A Primeira Turma do Supremo Tribunal Federal (STF) inicia nesta terça-feira, o julgamento da ação penal que tem como réu o ex-deputado federal Eduardo Bolsonaro (PL-SP). O político é acusado pela Procuradoria-Geral da República (PGR) de coação no curso do processo, em um caso que envolve suposta articulação junto a autoridades dos EUA para pressionar integrantes da mais alta Corte do país.
O processo representa mais um capítulo da disputa jurídica envolvendo o filho do ex-presidente Jair Bolsonaro e chega à fase de julgamento após a denúncia ter sido aceita por unanimidade pelos ministros da Primeira Turma em novembro de 2025.
Segundo a acusação apresentada pela PGR, Eduardo Bolsonaro teria atuado nos Estados Unidos para incentivar a adoção de sanções contra ministros do STF e medidas econômicas contra o Brasil, vinculando tais iniciativas a decisões tomadas pela Corte.
De acordo com a denúncia, o ex-deputado teria buscado convencer autoridades dos EUA a adotarem medidas contra magistrados brasileiros, incluindo a aplicação da Lei Magnitsky ao ministro Alexandre de Moraes.
A Procuradoria sustenta que Eduardo utilizou entrevistas, declarações públicas e publicações em redes sociais para defender sanções contra integrantes do Judiciário brasileiro.
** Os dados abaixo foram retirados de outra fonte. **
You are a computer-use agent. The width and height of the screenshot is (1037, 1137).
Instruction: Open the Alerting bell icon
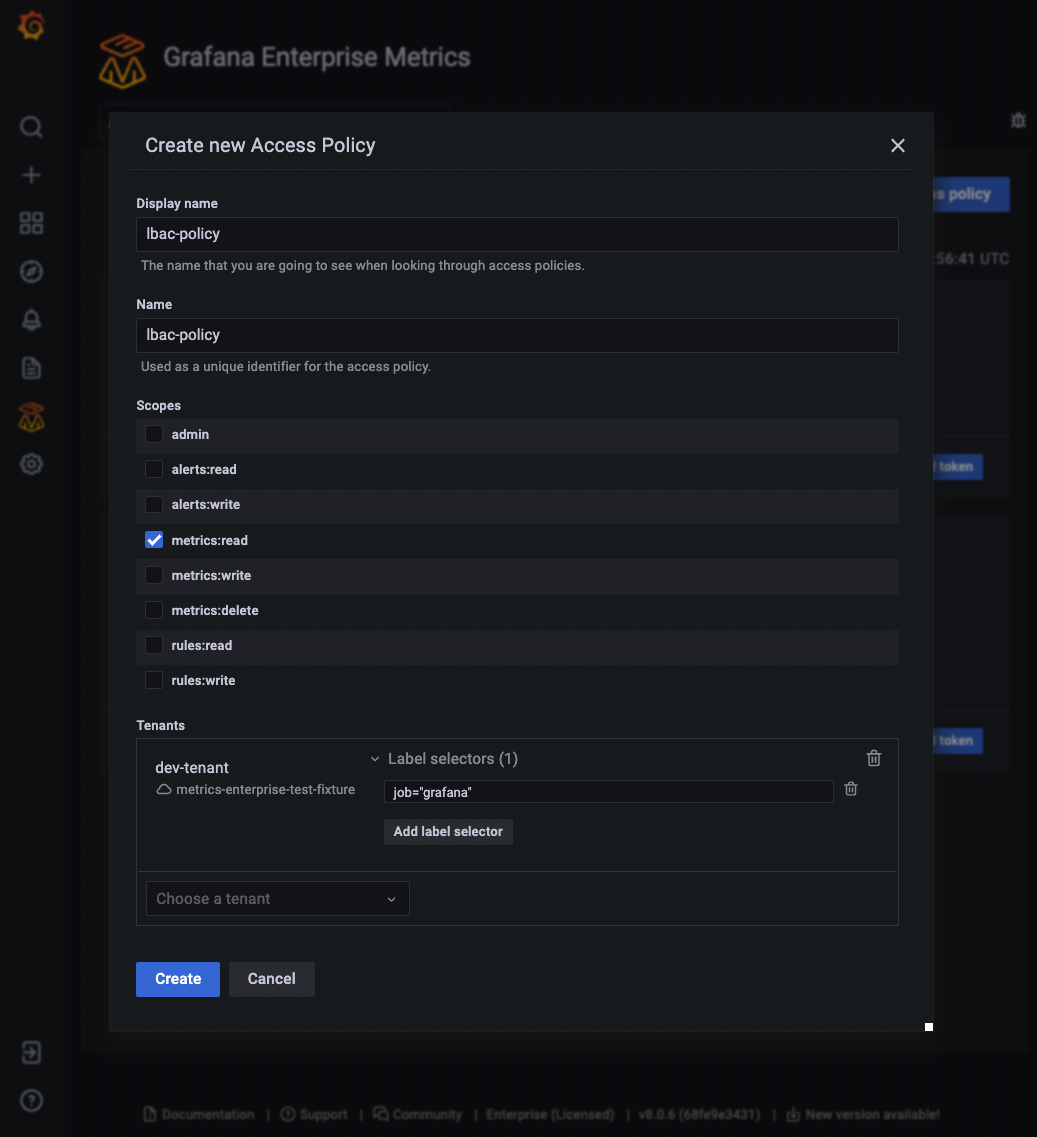click(x=32, y=319)
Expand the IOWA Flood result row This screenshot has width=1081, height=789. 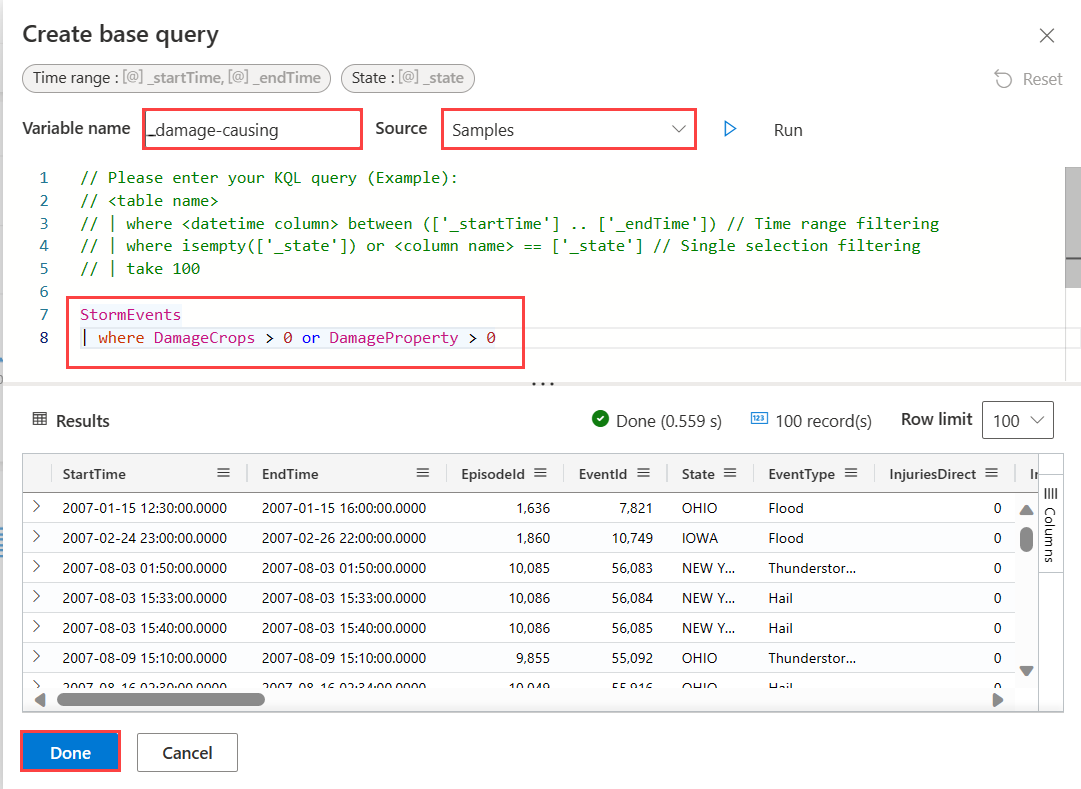click(x=37, y=537)
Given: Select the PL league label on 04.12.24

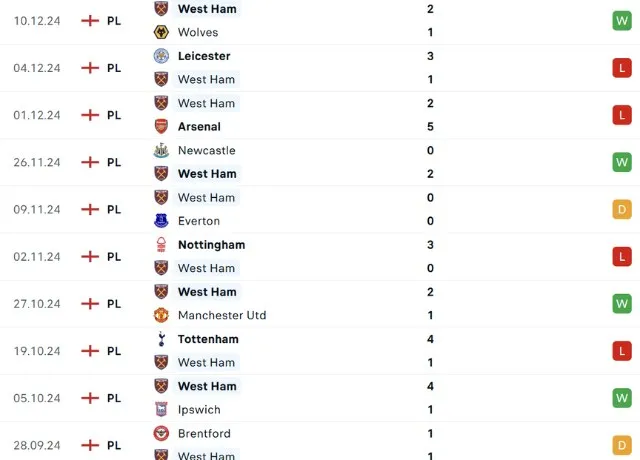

Entre os elementos apontados pela acusação está a associação feita pelo ex-parlamentar entre o aumento de tarifas sobre produtos brasileiros e decisões do Supremo.
A denúncia destaca que ele chegou a se referir ao aumento tarifário como “tarifa Moraes”, numa tentativa de relacionar a medida comercial ao trabalho desempenhado pelo ministro da Corte.
Para a PGR, a conduta teria como objetivo pressionar autoridades brasileiras por meio da atuação de agentes estrangeiros, configurando o crime de coação à Justiça.
Eduardo Bolsonaro está nos Estados Unidos desde fevereiro de 2025. Durante a tramitação da ação penal, ele não compareceu ao interrogatório marcado pelo Supremo e também não indicou advogado para representá-lo no processo.
Diante da ausência de defesa constituída, a Defensoria Pública da União (DPU) assumiu sua representação judicial.
A atuação da DPU incluiu uma série de questionamentos sobre a condução do processo. Entre eles, um pedido para que o julgamento fosse adiado e outro para que o ministro Alexandre de Moraes deixasse a relatoria do caso.
Os defensores argumentaram que Moraes seria uma das supostas vítimas mencionadas na denúncia apresentada pela Procuradoria, o que, na avaliação da defesa, justificaria seu impedimento para atuar no processo.